Audit planning memorandum. A document that summarises the key planning decisions that have been made, with emphasis on the changes that have been made to the previous year’s plan. Audit procedures. The tasks the auditor undertakes for collecting, analysing, interpreting, and documenting information that allows the auditor to conclude against the specific audit objectives, related compliance with authority objectives and error conditions. Audit programme. A document that contains the specific audit procedures that the auditor is to perform during the fieldwork phase. Audit risk. The chance that the auditor is prepared to take that he/she may issue an unqualified opinion on financial statements that are materially misstated.

Audit Manual – Appendix A


Audit report. A document, other than an audit opinion, that is issued by the auditor to individuals outside the entity. These individuals could include, for example, members of the National Assembly, a Provincial Assembly, a District Assembly, a Public Accounts Committee, or the general public. Auditing standards. A framework for the establishment of procedures and practices to be followed in the conduct of an audit. They generally provide the minimum standard of performance that an audit organisation such as DAGP should consider acceptable.

Basic precision. The further possible error that could exist in the population even if no errors are found in a sample. It therefore represents the upper error limit when the most likely error is nil.

Cause. The underlying factor(s) that explain the findings observed during the audit. Generally the audit recommendations are directed towards correcting the cause(s) of the weaknesses identified. Compliance with authority. Conformity and adherence to the laws, rules, regulations, policies, plans, etc. governing the entity. Compliance with authority audit. An examination to determine the extent to which the entity has adhered to the laws, rules, regulations, policies, plans, etc. governing it. A portion of this work is required to be performed as part of a financial audit. (See Related compliance with authority objective.) Compliance with authority objective. A specific purpose or goal used to assess whether the entity’s activities, transactions and events are in conformity and adherence to the laws, rules, regulations, policies, plans, etc. governing the entity. A portion of these objectives is required to be performed as part of a financial audit. (See Related compliance with authority objective.) Component. A distinct unit (or part) of the financial statements being audited. Compliance test. See test of internal control. Conclusion. Statements deduced by the auditor from his/her findings. Control environment. The overall attitude, awareness, commitment and actions of management concerning the importance of internal control and its emphasis in the entity. Control risk. The chance that the entity’s internal controls will not prevent or detect material error. Control systems. The controls established and maintained by management to collect, record and process data and report the resulting information.


Audit Manual – Appendix A

Detection risk. The chance that the auditor’s substantive procedures will fail to detect material error.

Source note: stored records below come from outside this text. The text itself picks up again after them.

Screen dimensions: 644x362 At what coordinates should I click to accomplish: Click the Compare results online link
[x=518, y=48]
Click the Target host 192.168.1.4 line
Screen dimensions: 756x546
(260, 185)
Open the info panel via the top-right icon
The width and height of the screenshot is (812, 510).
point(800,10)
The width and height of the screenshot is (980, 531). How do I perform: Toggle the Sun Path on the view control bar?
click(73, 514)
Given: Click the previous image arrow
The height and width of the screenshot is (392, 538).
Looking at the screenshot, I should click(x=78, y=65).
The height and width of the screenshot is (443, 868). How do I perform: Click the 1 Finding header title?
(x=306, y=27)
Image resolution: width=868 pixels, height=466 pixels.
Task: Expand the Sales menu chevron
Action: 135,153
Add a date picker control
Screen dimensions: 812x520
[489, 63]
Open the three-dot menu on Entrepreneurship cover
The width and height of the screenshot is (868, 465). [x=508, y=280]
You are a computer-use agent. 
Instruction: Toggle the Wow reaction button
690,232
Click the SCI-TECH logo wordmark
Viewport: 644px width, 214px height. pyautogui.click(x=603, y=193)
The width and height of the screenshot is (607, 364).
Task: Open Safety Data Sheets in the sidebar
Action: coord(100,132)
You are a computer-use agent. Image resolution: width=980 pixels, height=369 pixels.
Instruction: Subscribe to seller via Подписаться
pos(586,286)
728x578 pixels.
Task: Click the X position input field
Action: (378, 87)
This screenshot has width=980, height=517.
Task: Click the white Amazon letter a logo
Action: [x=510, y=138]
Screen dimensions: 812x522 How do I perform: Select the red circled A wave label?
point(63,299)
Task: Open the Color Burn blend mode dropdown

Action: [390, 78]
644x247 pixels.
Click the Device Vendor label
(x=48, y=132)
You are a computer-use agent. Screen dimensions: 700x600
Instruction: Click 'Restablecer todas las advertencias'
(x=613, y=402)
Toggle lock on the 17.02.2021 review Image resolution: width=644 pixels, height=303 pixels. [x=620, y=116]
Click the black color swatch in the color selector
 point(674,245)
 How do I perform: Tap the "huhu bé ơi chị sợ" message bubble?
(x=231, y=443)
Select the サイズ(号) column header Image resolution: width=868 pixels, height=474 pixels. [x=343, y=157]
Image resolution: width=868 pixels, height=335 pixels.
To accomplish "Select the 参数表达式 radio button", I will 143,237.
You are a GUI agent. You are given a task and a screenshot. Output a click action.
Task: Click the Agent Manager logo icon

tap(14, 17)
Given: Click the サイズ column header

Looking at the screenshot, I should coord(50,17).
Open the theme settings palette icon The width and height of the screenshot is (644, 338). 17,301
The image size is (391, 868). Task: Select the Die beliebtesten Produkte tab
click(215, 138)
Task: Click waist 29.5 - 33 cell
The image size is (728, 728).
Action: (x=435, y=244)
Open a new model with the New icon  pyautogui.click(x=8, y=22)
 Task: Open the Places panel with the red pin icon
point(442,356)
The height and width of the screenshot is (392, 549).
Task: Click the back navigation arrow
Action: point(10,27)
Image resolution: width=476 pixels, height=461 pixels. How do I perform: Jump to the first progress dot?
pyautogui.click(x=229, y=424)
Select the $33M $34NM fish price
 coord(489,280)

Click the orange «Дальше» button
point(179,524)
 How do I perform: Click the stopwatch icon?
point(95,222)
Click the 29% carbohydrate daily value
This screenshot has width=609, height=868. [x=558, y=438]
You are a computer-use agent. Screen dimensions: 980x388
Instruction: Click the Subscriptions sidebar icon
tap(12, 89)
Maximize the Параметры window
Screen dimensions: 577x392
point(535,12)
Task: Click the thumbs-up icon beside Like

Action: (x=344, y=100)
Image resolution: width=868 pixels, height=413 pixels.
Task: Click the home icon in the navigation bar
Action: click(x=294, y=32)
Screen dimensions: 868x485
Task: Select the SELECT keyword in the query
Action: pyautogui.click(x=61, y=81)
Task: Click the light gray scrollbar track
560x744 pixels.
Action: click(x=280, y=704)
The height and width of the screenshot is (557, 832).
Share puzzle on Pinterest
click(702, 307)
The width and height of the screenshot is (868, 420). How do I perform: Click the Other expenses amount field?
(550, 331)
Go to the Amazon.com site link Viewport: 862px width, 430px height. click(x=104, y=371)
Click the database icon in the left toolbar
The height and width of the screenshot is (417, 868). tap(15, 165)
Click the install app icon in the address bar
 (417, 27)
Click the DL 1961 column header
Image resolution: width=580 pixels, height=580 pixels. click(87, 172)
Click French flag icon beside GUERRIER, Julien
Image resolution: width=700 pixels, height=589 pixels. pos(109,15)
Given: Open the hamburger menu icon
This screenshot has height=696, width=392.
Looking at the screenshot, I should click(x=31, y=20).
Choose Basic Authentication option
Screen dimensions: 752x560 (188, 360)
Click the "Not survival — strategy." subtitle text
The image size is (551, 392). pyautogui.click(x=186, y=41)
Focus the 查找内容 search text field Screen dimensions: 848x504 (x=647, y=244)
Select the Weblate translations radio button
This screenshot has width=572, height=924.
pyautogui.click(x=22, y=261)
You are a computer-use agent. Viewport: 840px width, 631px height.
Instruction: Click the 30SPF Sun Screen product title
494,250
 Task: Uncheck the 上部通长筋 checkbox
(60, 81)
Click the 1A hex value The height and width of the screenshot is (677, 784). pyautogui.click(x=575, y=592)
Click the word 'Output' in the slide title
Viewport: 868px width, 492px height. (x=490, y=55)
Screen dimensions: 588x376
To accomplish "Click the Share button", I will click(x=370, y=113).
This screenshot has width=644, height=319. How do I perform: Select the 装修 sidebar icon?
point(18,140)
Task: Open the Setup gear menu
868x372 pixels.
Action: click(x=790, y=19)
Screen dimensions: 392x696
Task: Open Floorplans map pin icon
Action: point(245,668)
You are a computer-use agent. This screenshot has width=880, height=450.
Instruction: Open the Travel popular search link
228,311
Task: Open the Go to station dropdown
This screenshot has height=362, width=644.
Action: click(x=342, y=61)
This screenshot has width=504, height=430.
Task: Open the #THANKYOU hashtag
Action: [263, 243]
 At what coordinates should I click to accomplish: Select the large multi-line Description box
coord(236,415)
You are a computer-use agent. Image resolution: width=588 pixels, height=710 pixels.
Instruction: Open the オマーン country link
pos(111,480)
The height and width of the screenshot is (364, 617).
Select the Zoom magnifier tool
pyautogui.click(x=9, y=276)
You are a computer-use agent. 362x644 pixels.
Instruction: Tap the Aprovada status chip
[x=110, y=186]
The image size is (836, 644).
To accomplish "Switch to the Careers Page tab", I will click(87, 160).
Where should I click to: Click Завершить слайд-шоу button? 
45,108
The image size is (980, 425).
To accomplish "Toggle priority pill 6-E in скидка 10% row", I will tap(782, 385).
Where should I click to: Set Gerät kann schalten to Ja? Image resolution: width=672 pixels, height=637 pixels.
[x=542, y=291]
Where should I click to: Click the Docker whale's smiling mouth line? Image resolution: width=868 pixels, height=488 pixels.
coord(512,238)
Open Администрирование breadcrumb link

Economy. The acquisition of the appropriate quality and quantity of inputs (financial, human and/or physical resources) at the appropriate time and place and at the lowest cost. Effectiveness. The extent to which objectives are achieved – the relationship between the intended impact and the actual impact of an activity. Efficiency. The relationship between the goods or services produced (outputs) and the set of resources used to produce them (inputs). Entity. The organisation, programme, project, activity, theme or function subject to audit. In the case of a financial audit, the entity is often defined by the applicable accounting policies of the government. For the financial statement audit of the Federation, for example, the entity to be audited would be the aggregate of all of the ministries, departments, agencies, etc. that the accounting policies require to be included in the financial statements of the Federation. Error condition. A specific way in which a monetary error can occur in the financial statements or a monetary amount may not be in compliance with a related compliance with authority objective. This would include, for example, specific ways in which an asset, liability, revenue or expenditure item might not be valid, might not be complete, etc. (See specific financial audit objective and related compliance with authority objective for the complete list.)

Financial audit. A type of regularity audit in which the auditor attests to the financial accountability of an entity by examining and evaluating financial records, leading to the expression of an opinion on financial statements. A financial audit includes a significant compliance with authority element. Findings. An observation, or deduction, that the auditor determines worthy of reporting. Fraud. The intentional act by one or more individuals to deceive others. Further possible error. The error in excess of the most likely error that could exist in a population at a given confidence level. It is equal to the difference between the upper error limit and the most likely error. It has two components – basic precision and precision gap widening.

Individually significant transactions and events. Transactions and events that are so large or of such a high risk that the auditor wishes to audit 100% of them.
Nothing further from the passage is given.